I have so much compassion for both of you. I know that your heart must be aching at the idea of him being with someone else, but even in the midst of this, you still don’t want to deny him the ability to explore his sexuality. That’s amazingly selfless and mature of you.

I also have a ton of compassion for your boyfriend, wanting to commit to you but struggling with these huge questions about his sexuality. I’ve worked with a lot of bi and questioning clients, and I know that it can be a lot harder for men to admit to bi-curiosity than it is for women. There are so many other people in your boyfriend’s position who have chosen to deny their curiosities or even their identities. Other people choose to have affairs behind their partners backs. I know this is painful for both of you, but I hope you each realize that both of you are amazingly brave.

4. Make Sure You Know What He Wants

I wasn’t sure from your question of what, exactly, your boyfriend is asking for. Is he just wanting to have a one-night stand? Or is he wanting to date people, or even get into relationships? Is this a one-time-only thing? Or a set period of experimentation? Would he ever want to experiment with you, in an MMF threesome, or only alone? I know that it’s hard to drill into the specific details of such a painful thing, but I think it’s important for you to make sure you understand what your boyfriend wants. Make sure you get the answers to all of the above questions.

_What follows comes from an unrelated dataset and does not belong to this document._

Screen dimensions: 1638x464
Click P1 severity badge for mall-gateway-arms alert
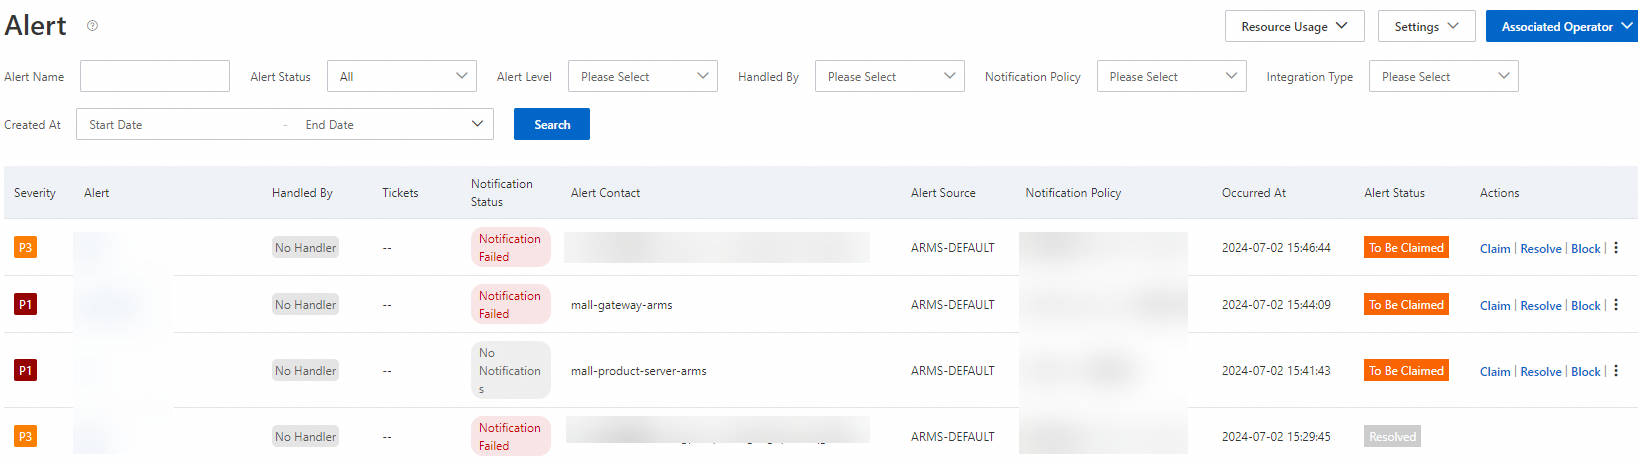[25, 305]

One of the tricky things about this situation is that it’s hard to set limits on experimentation before that experimentation has even begun. Your boyfriend might be so desperate to keep you that he might insist that he just wants to try kissing another guy one time. In reality, that kiss might open up a whole new world of questions and curiosities. Tell your boyfriend, “I know this is hard to talk about, and I know this is uncharted territory for us, but I want to make sure I really understand what it is that you want. I’d appreciate it if you could be as honest as possible with me.”

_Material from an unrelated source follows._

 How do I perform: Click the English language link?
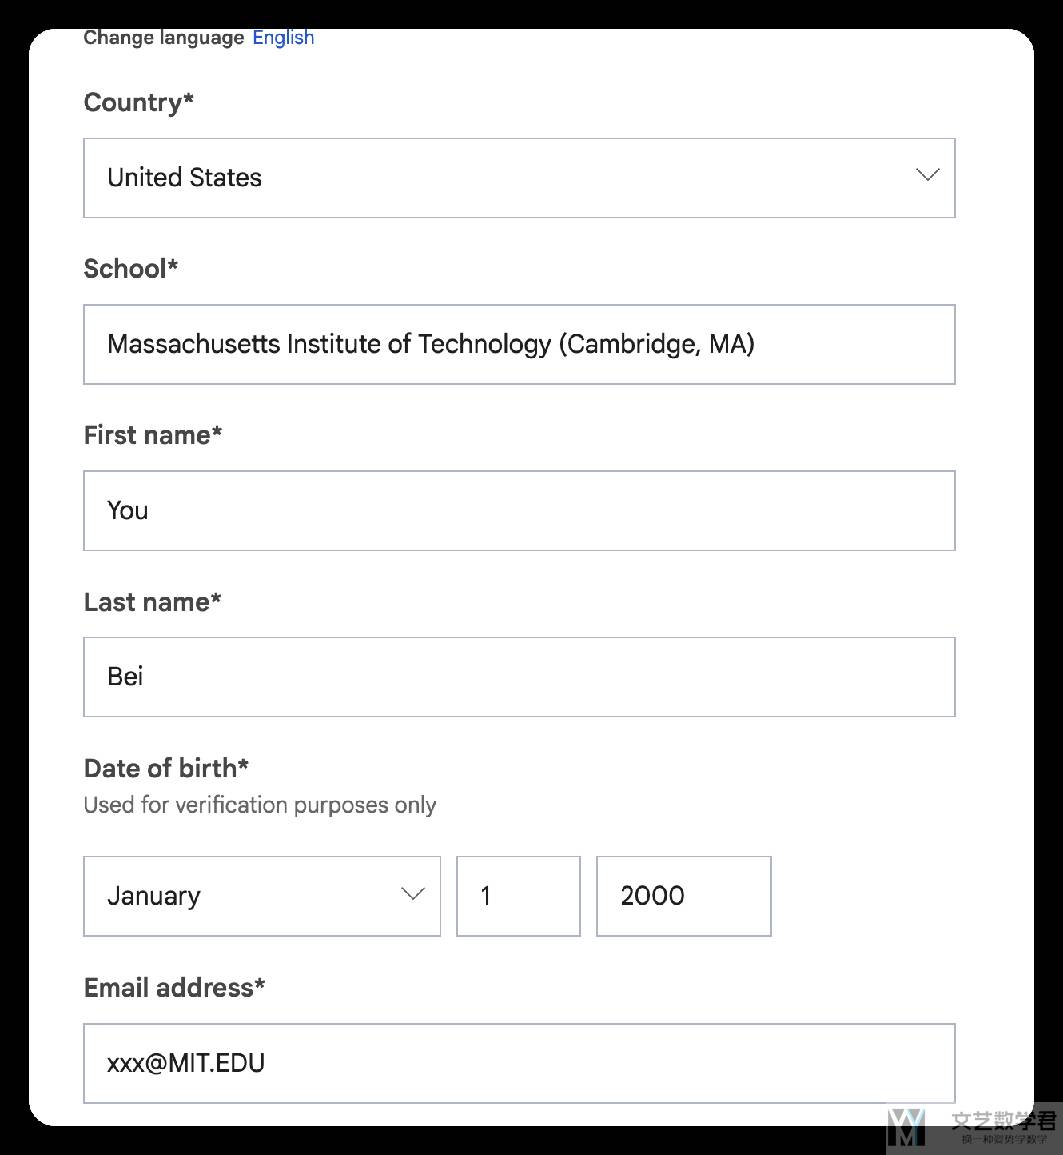click(283, 38)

5. Talk About The Logistics

If you decide you’re OK with your boyfriend hooking up with men, there are more logistics to talk about. Here are some questions and options to consider:

Again, I get that this can be painful to discuss, but it’s important to make sure you’re on the same page.

6. Talk About Safety

Another important detail to talk about is sexual safety. Any sort of sexual activity comes with a risk of sexually transmitted infection. He’ll need to use condoms, and it’s good idea for him to get tested. Keep in mind that condoms aren’t completely foolproof against STI transmission, so it’s a good idea for you to get tested too, and for the two of you to use condoms for a while. Make sure you each talk to your doctors separately about the best ways to stay safe.

7. Make A Decision

This is one of those situations where I really wish I had a clear, simple answer for you. Unfortunately, I don’t. I can say that I think you have two general options: break up with him, or open up your relationship in some fashion. I don’t think it’s fair to stay in this relationship and insist that your boyfriend never explore this side of his sexuality. I can tell you from experience of working with people who tried to close themselves off that it never really works. Either the person breaks down and end up cheating, or they spend their lives feeling regretful and resentful.

At the end of the day, you’re really the only person who can make this difficult decision. I’m wishing you both the absolute best!